The S&P 500 of 10 years from now is going to feature companies who were aggressive in putting AI at the center of their company. And the startups who do this will outcompete their peers who don’t.
That doesn’t mean every employee at every company needs to be an AI expert - far from it. But companies need to implement cultures and practices that emphasize AI as a core operating lever, not an R&D project.
We discussed a few tactics companies can use that actually work:
Celebrate internal tool builders. Historically, being an engineer or a PM focused on building internal tools wasn’t as celebrated as building for customers. If you were an engineer at Meta or Google, you wanted to work on a product used by billions of people around the world, not a new engineering portal that fosters alignment across your R&D team. That is changing. At the major AI labs, people who build internal tools are celebrated. Their products are showcased at all-hands meetings. They get promotions. People are expected to allocate 10% of their time to building systems that their teammates can use internally.
Recalibrate hiring expectations. As we talked about, while not every product leader needs to be an AI expert, the ones who are shipping core AI features do need to be deep in the models.
Redeploy PMs as internal AI workflow consultants. For larger startups with many different functional teams, this was the most effective approach our guest said he’d seen. Startups can take a cohort of their most forward-thinking PMs and make their sole job to be going from team to team identifying repetitive workflows and building agents to solve them. Finance, recruiting, sales ops, etc. Not a one-off hackathon, but a repeatable process that is a structural commitment to embedding AI across the business.
The Shifting Ground
Building and investing in AI startups in 2026 is nothing if not disorienting. The speed of AI model development, the shifting competitive landscape, and the insatiable customer demand for AI create a confluence of factors that makes this one of the most exciting and most unsettling times to be working in technology.
I have to acknowledge the insights in this piece come from one product leader’s experience at one AI lab. The AI labs have near unlimited compute, world-class researchers, large customer bases, and huge balance sheets. Most startups don’t operate with the same resources. The urgency of these changes depends on how close your product is to the AI models themselves. And, the urgency may be even further reduced if the pace of model development slows.

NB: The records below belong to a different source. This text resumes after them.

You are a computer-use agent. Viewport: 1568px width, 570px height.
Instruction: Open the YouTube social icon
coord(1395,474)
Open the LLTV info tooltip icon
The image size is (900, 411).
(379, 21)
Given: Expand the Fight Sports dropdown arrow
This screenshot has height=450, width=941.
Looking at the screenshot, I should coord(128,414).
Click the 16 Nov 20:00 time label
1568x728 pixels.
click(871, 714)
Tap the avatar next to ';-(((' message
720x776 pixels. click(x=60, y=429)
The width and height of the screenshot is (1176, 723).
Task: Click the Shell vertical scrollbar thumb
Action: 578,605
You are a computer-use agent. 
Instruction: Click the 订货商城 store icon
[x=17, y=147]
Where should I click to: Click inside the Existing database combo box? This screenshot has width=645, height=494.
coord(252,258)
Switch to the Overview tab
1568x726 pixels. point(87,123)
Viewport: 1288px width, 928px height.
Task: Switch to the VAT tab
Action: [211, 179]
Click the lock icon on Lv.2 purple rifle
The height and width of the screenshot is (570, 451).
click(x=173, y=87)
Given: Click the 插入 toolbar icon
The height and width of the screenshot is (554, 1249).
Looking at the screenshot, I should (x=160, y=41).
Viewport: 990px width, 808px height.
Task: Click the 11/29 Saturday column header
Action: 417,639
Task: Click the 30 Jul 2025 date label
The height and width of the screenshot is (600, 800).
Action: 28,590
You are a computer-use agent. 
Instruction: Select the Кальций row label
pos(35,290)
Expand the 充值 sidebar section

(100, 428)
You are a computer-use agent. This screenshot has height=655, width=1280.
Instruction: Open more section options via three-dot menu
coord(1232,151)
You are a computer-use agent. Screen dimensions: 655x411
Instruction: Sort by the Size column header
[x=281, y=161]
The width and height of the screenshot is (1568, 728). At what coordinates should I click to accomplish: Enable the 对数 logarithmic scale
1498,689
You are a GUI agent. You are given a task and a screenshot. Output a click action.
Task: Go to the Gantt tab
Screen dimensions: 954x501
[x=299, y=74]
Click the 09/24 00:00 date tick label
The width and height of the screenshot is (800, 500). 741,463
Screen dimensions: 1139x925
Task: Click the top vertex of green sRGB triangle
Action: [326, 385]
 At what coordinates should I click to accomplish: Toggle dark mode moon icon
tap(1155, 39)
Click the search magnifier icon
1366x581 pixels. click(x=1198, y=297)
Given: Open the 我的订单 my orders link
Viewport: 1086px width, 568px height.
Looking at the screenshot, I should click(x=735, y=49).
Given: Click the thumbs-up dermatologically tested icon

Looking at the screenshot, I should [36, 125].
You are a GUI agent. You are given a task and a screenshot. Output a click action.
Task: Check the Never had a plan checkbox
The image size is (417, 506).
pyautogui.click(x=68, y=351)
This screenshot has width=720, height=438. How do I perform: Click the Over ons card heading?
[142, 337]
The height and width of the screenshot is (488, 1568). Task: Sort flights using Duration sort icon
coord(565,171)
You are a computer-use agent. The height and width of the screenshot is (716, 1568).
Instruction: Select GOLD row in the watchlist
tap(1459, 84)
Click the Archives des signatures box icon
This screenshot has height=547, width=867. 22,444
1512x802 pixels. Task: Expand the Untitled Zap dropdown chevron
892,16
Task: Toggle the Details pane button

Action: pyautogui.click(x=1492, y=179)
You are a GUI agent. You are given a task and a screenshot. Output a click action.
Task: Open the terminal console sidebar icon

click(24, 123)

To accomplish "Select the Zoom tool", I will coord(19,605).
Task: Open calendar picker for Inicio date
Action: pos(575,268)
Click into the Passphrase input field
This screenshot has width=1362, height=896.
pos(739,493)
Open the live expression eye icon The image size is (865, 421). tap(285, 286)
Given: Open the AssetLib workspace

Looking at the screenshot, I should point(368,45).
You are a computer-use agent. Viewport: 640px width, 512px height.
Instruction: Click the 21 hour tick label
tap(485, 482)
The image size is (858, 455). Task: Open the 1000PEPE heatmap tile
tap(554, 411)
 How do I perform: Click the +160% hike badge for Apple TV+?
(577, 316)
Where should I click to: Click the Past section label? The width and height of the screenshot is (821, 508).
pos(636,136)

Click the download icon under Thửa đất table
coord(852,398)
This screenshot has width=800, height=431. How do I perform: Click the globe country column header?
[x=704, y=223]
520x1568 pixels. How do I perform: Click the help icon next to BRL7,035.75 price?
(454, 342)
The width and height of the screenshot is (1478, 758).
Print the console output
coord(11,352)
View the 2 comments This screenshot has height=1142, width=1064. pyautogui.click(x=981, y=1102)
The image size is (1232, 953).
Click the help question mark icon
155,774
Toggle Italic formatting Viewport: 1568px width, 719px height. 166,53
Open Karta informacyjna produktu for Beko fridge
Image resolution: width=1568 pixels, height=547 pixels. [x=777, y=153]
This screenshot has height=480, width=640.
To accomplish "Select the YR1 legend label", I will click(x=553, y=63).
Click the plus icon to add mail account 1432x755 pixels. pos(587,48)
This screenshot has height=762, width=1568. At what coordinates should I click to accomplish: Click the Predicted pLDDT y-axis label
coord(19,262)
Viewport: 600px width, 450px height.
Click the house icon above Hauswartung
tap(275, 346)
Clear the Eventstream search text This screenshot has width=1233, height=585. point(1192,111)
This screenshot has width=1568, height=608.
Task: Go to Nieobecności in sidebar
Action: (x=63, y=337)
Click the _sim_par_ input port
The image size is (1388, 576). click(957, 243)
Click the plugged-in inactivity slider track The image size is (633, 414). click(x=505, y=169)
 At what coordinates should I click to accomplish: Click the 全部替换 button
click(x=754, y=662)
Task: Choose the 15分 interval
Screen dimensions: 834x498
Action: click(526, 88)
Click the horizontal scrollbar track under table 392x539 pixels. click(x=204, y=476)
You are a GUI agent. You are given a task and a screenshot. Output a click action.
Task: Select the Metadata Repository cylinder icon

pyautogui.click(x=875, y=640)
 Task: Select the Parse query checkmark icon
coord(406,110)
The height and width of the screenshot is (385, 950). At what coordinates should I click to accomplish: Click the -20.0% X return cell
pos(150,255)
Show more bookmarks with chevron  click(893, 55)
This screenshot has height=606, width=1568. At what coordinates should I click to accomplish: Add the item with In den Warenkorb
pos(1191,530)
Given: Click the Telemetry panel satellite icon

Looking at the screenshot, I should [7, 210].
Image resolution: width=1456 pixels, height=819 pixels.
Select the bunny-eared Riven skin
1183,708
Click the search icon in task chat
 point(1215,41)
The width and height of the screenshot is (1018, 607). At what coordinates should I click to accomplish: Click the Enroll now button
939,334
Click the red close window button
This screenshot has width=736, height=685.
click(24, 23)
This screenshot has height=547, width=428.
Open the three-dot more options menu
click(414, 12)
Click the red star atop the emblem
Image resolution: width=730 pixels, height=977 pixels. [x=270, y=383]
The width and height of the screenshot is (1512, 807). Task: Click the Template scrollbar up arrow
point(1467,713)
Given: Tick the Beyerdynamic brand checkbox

But that’s not the bet I’d make, because no matter how the future evolves, what won’t change is that the underlying craft of building great products will continue to separate the best companies from the rest.
And yet the craft of building products has evolved. Product taste has become model taste. Evals are the new metrics. The classic product org of PMs + engineers + designers is changing as everyone has the ability to ship code. The companies that build a culture around embracing these shifts - celebrating internal tool builders, redeploying PMs as AI consultants, pushing every employee to develop model fluency - will compound their advantage every quarter.
The founders, startups, and investors who view the instability/uncertainty caused by AI as a feature rather than a bug will be the ones who build something durable, even if its foundation was built on what felt like quicksand.